Pensaba en mí y me veía tan desvalido e impotente para cambiar el curso de mi historia que me daba miedo de mí mismo y de lo que había hecho con mi vida: ¿era realmente consciente de todo lo que había perdido, y sobre todo, del origen de esa pérdida...?
Una cosa sabía: si las amaba de verdad lo mejor era desaparecer, no por miedo a enfrentarme a denuncias o reacciones irresolubles, sino por amor, un amor que se fue transformando en odio a medida que me alejaba de su mundo, de mi mundo, y me sentía traicionado por una y olvidado por la otra.
Toda mi vida había estado guiada por las mujeres que encontré a mi paso. No me resultó difícil dejarme guiar por aquella mulata de ojos inmensos que me animaba a palpar sus carnes y sumergirme en sus mareas.
Cuanto más avanzaba nuestra relación, más fuerte me sentía, más sentía cómo renacía mi hombría y mis ansias de poder, un poder que ya no pasaba por arrebatar la vida ajena, sino por poseerla.
De manera intuitiva, comprendí que lo único que podía hacer era esperar: dejar pasar el tiempo y que la distancia hiciera el resto: la esperanza es un estado de desesperación.
Y me fue tan fácil amar lo que iba reconciliando en mi memoria como odiar hasta el olvido lo que una vez pensé que duraría hasta la muerte.

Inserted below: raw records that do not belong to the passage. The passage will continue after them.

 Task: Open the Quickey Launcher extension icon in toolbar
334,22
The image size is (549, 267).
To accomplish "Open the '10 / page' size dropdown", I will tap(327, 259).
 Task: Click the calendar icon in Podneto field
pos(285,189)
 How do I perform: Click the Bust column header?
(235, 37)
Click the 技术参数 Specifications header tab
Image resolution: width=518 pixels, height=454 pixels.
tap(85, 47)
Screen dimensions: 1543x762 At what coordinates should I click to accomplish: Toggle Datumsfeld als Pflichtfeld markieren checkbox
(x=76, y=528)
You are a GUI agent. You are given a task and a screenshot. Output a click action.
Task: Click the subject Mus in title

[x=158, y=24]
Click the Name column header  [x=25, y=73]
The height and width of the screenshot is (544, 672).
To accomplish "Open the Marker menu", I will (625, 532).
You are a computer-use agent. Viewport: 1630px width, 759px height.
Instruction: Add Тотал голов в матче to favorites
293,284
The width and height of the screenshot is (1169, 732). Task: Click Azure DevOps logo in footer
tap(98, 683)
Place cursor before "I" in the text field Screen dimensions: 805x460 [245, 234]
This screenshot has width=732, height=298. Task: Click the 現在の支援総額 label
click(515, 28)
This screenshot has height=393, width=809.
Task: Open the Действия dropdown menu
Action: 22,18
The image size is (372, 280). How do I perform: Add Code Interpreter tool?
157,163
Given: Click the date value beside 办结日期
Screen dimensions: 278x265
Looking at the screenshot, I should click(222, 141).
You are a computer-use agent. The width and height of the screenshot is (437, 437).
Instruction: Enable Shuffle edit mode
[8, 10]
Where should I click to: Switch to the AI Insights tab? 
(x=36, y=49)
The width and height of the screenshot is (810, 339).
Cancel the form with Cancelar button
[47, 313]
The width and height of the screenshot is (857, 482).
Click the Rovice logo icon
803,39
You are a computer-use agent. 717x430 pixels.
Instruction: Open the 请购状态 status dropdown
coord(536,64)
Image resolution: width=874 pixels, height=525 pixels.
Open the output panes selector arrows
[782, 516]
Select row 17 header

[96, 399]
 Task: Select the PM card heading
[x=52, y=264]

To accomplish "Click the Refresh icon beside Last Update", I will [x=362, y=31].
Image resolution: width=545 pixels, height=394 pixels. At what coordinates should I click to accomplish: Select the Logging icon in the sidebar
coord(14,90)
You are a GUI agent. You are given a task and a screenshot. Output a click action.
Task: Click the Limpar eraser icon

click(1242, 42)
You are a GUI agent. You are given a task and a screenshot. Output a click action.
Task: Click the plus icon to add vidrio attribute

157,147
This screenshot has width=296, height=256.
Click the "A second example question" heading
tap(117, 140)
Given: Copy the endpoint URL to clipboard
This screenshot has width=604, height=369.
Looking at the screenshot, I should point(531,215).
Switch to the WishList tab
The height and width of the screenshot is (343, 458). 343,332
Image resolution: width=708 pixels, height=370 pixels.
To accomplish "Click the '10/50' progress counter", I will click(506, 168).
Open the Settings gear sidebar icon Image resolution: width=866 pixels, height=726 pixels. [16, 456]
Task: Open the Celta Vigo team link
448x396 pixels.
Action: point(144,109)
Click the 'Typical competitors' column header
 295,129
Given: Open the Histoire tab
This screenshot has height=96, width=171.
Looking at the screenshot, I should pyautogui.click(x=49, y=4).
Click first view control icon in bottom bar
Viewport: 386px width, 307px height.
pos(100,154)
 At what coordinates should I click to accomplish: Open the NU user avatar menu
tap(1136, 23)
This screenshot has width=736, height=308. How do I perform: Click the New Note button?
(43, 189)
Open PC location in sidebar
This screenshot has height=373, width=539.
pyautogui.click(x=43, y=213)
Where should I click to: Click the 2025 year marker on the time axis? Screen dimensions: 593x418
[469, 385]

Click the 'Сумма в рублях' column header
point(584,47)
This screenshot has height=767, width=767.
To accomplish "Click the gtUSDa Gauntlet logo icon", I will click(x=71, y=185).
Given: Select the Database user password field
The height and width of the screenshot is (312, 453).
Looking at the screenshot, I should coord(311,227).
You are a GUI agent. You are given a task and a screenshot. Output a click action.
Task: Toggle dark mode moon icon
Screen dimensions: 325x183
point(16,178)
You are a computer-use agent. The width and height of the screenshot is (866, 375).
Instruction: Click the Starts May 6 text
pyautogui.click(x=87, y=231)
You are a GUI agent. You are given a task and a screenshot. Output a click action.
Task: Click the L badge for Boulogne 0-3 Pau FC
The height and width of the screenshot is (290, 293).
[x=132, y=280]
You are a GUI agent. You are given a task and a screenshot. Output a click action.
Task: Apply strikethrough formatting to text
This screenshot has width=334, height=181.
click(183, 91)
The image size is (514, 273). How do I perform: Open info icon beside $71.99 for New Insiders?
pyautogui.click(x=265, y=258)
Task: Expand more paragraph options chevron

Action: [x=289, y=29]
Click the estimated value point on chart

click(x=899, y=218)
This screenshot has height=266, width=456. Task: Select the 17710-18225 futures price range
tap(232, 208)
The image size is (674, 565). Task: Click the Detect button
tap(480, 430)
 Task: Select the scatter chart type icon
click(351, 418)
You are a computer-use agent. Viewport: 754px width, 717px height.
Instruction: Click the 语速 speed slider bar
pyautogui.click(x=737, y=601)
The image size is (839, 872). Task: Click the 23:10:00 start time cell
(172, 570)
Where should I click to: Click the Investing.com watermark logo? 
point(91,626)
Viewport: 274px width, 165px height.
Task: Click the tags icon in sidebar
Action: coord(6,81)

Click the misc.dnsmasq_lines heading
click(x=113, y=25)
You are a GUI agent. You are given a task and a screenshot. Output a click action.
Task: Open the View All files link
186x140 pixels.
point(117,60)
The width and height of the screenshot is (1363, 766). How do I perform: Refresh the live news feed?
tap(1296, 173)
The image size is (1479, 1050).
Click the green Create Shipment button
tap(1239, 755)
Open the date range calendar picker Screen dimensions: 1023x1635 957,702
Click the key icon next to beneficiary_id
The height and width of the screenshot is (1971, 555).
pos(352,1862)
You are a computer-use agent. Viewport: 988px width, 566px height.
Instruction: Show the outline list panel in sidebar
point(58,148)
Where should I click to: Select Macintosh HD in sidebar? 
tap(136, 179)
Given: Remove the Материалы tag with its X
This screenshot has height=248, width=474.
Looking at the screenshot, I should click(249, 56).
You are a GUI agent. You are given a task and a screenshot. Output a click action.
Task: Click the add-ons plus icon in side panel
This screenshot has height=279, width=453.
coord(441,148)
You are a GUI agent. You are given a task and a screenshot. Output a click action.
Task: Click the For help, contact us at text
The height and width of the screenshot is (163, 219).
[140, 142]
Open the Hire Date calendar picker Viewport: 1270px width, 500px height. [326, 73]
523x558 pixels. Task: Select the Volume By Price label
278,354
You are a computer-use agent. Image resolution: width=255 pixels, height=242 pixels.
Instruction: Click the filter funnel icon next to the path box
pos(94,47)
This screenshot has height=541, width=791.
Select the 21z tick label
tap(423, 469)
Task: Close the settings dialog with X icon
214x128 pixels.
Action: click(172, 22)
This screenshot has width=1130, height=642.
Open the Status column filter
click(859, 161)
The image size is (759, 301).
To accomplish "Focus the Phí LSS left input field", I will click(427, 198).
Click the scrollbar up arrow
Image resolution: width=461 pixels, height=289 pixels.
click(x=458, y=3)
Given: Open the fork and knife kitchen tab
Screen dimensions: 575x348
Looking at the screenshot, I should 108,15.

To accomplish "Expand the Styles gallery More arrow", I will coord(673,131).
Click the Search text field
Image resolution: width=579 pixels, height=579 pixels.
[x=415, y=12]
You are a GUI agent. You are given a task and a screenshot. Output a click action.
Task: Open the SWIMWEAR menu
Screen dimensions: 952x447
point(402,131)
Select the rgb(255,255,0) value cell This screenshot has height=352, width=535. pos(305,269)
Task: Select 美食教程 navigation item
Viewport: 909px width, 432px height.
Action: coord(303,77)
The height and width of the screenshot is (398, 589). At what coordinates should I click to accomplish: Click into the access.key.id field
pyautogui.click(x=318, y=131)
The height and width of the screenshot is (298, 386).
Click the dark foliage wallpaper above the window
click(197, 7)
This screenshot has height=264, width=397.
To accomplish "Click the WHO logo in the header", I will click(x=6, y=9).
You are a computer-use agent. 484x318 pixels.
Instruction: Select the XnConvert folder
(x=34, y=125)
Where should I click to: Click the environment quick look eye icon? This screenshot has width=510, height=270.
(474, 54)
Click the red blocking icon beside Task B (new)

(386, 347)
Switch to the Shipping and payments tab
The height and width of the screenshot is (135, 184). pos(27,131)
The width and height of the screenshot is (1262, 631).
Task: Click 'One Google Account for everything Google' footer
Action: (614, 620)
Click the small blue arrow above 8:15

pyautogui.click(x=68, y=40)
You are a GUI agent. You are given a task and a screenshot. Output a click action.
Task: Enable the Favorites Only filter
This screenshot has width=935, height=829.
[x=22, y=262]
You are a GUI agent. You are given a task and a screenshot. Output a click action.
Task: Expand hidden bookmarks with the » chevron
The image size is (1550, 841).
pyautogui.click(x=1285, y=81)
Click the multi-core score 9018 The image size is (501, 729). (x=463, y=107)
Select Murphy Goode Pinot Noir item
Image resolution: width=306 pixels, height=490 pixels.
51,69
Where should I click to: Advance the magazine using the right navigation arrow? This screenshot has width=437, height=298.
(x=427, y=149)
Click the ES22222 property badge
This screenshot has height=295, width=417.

Aquella mulata no podía devolverme mis pérdidas, pero fue una delicia dejarme arrullar por sus gemidos y encontrar el amor en la pura sustancia, en la dulce profundidad de su piel, que con el tiempo, con ese mismo tiempo de mi desesperanza, aprendería a venerar.
Las relaciones que su familia mantenía con poderosos estratos del gobierno y del empresariado emergente a la búsqueda de un consenso nacionalista que le devolviera al país la fe en sí mismo harían el resto y me acercarían a ese poder que tan sólo había sido algo confuso y aborrecible en mi vida anterior: el poder político.